In fact, after 20 years of searching – and the investment of tens of millions of pounds – not a single Wimp has ever been detected, either at Cern or in underground detectors built in Britain, Europe and the US.
“So far we have found absolutely nothing that fits the bill,” admitted Professor Ofer Lahav, of University College London. “Nevertheless I would say 99% of physicists would still say they believe Wimps exist.”
This point was backed by Ghag. “It is frustrating not to have found dark matter after all this effort. The trouble is that we have absolutely no idea how big Wimps are. They could be the size of a hydrogen atom or they could be absolutely tiny by subatomic standards. Or they could come in lots of different sizes. That affects the kind of instruments we need to detect them.”
A final understanding of the nature of dark matter could be revolutionary
Ofer Lahav, UCL
Nor was the absence of corroborating evidence for dark matter unusual, Lahav stressed. “In the 19th century astronomers discovered major aberrations in the orbit of Uranus but solved the puzzle when they realised another planet must be disturbing it. That led to the discovery of Neptune. Then disturbances in the orbit of Mercury were discovered. This time the explanation had to wait until Einstein published his general theory of relativity in the 20th century.
“So a final understanding of the nature of dark matter could be a relatively straightforward one, as in the case of Neptune, or something that is revolutionary, like the theory of relativity,” added Lahav.
In this latter category, some scientists now argue that it is the nature of gravity that is not understood properly and that the odd rotation of galaxies could be explained by re-evaluating Newtonian physics. Dark matter simply does not exist, say these scientific apostates. Most researchers disagree, however. They still believe dark matter is the only viable contender as an explanation for the behaviour of galaxies.

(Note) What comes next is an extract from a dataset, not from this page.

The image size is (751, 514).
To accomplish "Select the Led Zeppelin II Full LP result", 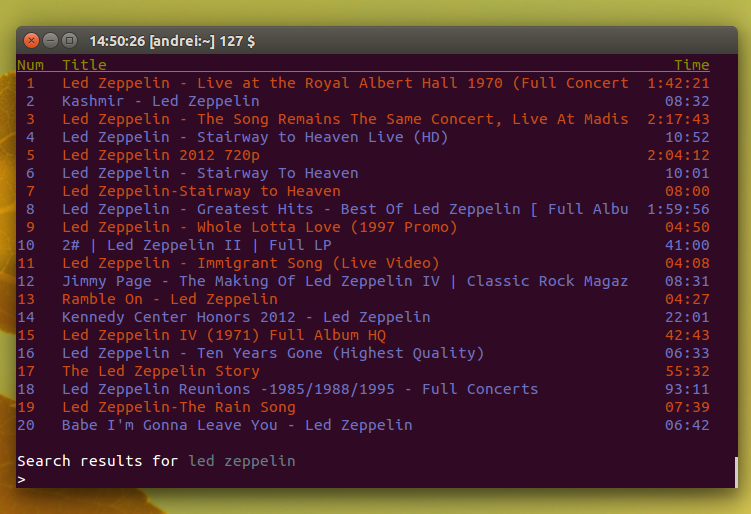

“Of course, at the end of the day we might find that dark matter is made up of Wimps, but that these particles simply will not interact with any kind of normal matter,” said Ghag. “That means we will only be able to observe the stuff through its gravitational influences. In a sense it would then indeed be a ghost to us, unseen and only observable through its vague, distant influences.”
Last century scientists expected to find that stars rotated more slowly around a galaxy the more distant they were from its centre, just as distant planets revolve more slowly around the sun.
However, astronomers discovered that stars at a galaxy’s edge orbit almost as fast as those near its centre. So what was providing the extra gravitational force that was holding galaxies together?
Theorists came up with the idea that invisible dark matter must be providing the mass that gives galaxies their gravitational force, which has since been born out by other observations.
“Phenomena known as gravitational lenses, as well as studies of the cosmic background radiation, provide further convincing support for the existence of dark matter,” says Professor Lahav.
As for the nature of that dark matter, several candidates were put foward. These included suggestions that burnt-out stars and also clouds of dust and gas were holding galaxies together. These ideas are now dismissed, however, and weakly interacting massive particles remain the main explanation for dark matter.